Our last day in Gettysburg was shorter than expected as we wanted to avoid the thunderstorms and rain as much as possible on our way home. We did have our rain suits but they are hot. And on a hot, muggy day the thought of wearing something waterproof makes one even hotter.
After our delayed breakfast, we packed the Harley, checked out of the hotel, and headed into town to visit the Jennie Wade House Museum. The Battle of Gettysburg took place in fields, on farms, and in the town. The fact that Jennie Wade was the only civilian killed during the three-day battle of is amazing.
Mary Virginia Wade, “Jennie”, was a 20-year old girl living in Gettysburg with her mother, younger brother and another young boy. Jennie’s sister Georgia had just given birth and Mrs. Wade was helping her with the infant in Georgia’s house on the south side of town. When the fighting broke out, Jennie took her brother and the other boy to Georgia’s house as she thought they would be safer there than in the heart of town.
Jennie had been taking bread and water to the Union soldiers near Georgia’s house during the first two days of the battle and she realized that they were running low on bread. She and her mother were in Georgia’s kitchen getting ready to bake the morning of the third and final day of the battle. Jennie’s back was to the north facing door and she opened an interior door to shield herself even more.
Mrs. Wade was in the kitchen with Jennie tending the fire.
Georgia was in the living room, which had been converted to a bedroom for the birth, along with her five-day-old baby, younger brother and other boy.
During the battle at least 150 bullets hit the house, some going through windows, some still lodged in the bricks, interior walls, the fireplace mantel (see the bullet hole on the left side of the fireplace surround) and the bedpost.
One went through the north facing exterior door…
…and interior door that shielded Jennie. You can see where she would have been standing behind the door at the dough box on the far left side above.

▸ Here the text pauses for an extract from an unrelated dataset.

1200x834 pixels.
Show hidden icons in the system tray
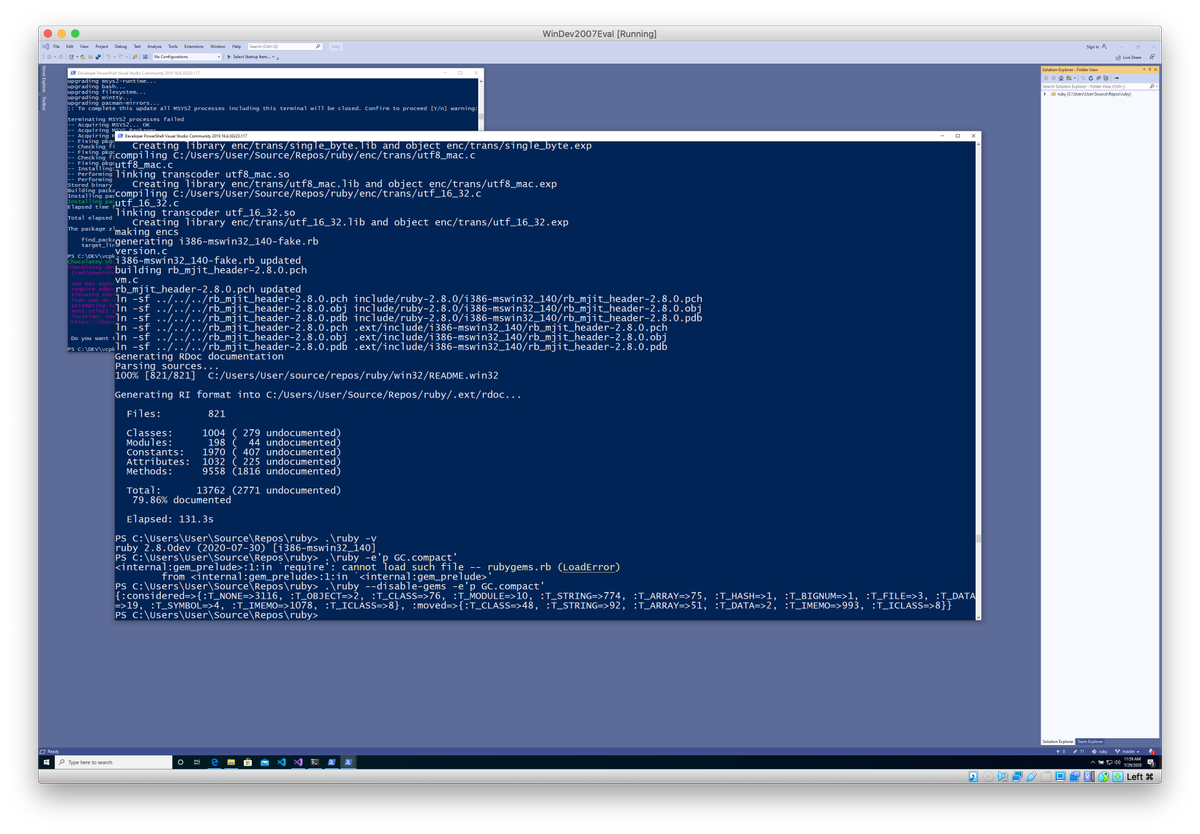[x=1093, y=762]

And right into Jennie Wade as she was mixing dough in the dough box.
The one ounce lead bullet pierced her back and heart and was found in her corset. She died instantly.
A 10-pound artillery shell went through the roof, a double brick wall separating the house (Catharine McClain and family lived in the other side) and lodged in the overhang on the south side of the house. Fortunately the shell did not explode.
Upon hearing the cries inside the house from Georgia and her mother, Union soldiers came into the house and tried to move the family to the cellar. The only entrance into their side cellar was outside on the north side of the house in full view of the Confederate army.
The Union soldiers opened the brick wall that had been damaged by the 10-pound artillery shell on the second floor, moved the family, including Jennie’s body, through the McClain half of the house, and down to the cellar on the north side of the house.
This artist’s rendering was done after the cellar floor was lowered and does not show Mrs. Wade nor the McClain family.
Here you can see where the original floor was and the newer lowered, bricked floor. There were no windows in the cellar so it was very dark and crowded.
Jennie was buried the next day and later moved two more times. Her final resting place is in Evergreen Cemetery.
I’ve only touched on a small part of this story. Listening to our guide and seeing the house and original furnishings was astounding. It is remarkable that the house and some of the pieces of furniture are so well preserved.
So many of us have not had to witness fighting, battles, war and are immune to the sufferings of those who have. I, for one, cannot not imagine, nor do I want to experience any of what these courageous people saw and lived through.
I hope you enjoyed this little history lesson as it is so different from my usual posts. There were so many other things and places we wanted to see but on such a short trip with such short notice (and hundreds of motorcycles), we saw a lot. Gettysburg isn’t that far from us so we can go back again and plan our trip in more detail.
These wooden fences line the roads in and around Gettysburg. Just like in 1863.